2. Append to History.
3. Send to User/Socket.
4. Log Audit Event (Hash Chain).
## 2. The Logic Flow
```rust
fn generate_next_token(engine, history, logits) -> Result<Token, Error> {
// Attempt 1: Normal Sampler associated with user request
let candidate_1 = sample(engine.rng, logits, user_params);
let metrics_1 = compute_metrics(logits, candidate_1);
if metrics_1.is_safe() {
return commit(candidate_1);
}
// Attempt 2: Lane Assist (Strict Sampler)
let candidate_2 = sample_greedy(logits); // Deterministic, no RNG needed
let metrics_2 = compute_metrics(logits, candidate_2);
if metrics_2.is_safe() {
log_warn("Lane Assist Activated");
return commit(candidate_2);
}
// Attempt 3: Double Fault -> Abort
return Abort("Optimization Failed: Model Collapse");
}
```
## 3. Metrics Definitions (Precise)
We replace the vague "PPL" with precise per-token signals.
| `neg_logprob` | `-ln(p_chosen)` | `> 6.0` (Very Surprising) |
| `entropy` | Shannon Entropy of Softmax | `> 3.0` (Very Confused) |
| `rank` | Index of chosen token in sorted logits | `> 100` (Wild Guess) |
| `margin` | `p_chosen - p_runner_up` | `< 0.01` (Coin Flip) |
## 4. Hardware Constraints
The Redo Switch executes entirely in CPU RAM (Logit Space) after the GPU/Simd Inference pass.

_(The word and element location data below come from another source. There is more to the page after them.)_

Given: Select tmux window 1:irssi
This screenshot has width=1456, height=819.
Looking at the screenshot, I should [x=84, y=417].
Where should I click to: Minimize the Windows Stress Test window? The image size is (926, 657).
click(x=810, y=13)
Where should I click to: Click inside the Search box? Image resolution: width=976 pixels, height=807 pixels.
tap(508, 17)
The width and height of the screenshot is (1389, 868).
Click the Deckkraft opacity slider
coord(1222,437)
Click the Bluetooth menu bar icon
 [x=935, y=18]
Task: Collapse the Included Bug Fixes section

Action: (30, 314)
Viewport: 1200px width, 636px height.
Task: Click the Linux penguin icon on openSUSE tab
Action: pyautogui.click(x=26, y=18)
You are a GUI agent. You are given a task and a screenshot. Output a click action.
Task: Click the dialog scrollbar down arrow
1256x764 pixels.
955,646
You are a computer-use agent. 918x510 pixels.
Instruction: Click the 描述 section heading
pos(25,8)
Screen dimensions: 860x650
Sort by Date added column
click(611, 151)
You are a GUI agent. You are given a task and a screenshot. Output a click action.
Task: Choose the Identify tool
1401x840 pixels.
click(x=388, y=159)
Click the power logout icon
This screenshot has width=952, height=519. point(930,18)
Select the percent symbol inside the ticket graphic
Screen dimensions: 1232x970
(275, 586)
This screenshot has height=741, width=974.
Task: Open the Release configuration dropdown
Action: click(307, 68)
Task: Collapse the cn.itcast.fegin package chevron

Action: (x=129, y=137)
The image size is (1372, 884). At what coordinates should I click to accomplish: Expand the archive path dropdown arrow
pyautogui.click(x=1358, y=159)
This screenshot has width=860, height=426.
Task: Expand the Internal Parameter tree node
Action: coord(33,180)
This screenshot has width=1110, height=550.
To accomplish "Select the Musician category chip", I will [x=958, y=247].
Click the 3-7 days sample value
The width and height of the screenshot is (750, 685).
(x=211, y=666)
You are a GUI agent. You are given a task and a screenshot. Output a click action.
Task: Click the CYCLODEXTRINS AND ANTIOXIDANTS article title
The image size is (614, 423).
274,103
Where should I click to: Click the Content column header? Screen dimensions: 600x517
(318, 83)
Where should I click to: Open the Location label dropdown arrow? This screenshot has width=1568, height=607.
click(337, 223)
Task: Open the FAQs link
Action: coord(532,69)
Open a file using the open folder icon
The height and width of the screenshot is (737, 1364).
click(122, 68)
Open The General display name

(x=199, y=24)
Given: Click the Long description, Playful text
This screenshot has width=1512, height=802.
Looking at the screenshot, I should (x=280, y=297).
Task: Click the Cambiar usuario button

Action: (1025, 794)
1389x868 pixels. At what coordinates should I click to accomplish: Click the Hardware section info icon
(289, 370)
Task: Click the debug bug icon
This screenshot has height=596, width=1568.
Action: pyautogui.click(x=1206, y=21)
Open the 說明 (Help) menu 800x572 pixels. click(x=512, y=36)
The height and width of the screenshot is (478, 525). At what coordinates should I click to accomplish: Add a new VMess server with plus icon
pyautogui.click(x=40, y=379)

It creates **zero** additional inference compute cost (no re-running the neural net).
It creates **minimal** CPU latency (< 1ms per retry).
## 5. Risks & Mitigations
- **Risk**: "Boring Loop". Greedy sampling often cycles.
- **Mitigation**: Repetition Penalty must apply to *all* samplers (Normal & Strict).
- **Risk**: "Silent Degradation".
- **Mitigation**: Every Redo event must be logged in the `metrics_violation` field of the response, even if successful.
## 6. Implementation Plan (Experiment 4)
1. **Refactor `shimmy_server`**: Split the loop into `generate` (Phase 1/2) and `commit` (Phase 3).
2. **Add `SampleStrategy`**: Enum `Normal`, `Greedy`.
3. **Execute**: Run the "Quantum Vague" prompt.
- *Expectation*: Attempt 1 (High Temp) triggers Entropy Guard. Attempt 2 (Greedy) passes.
- *Observation*: User sees valid output, Server logs "Healed 1 token".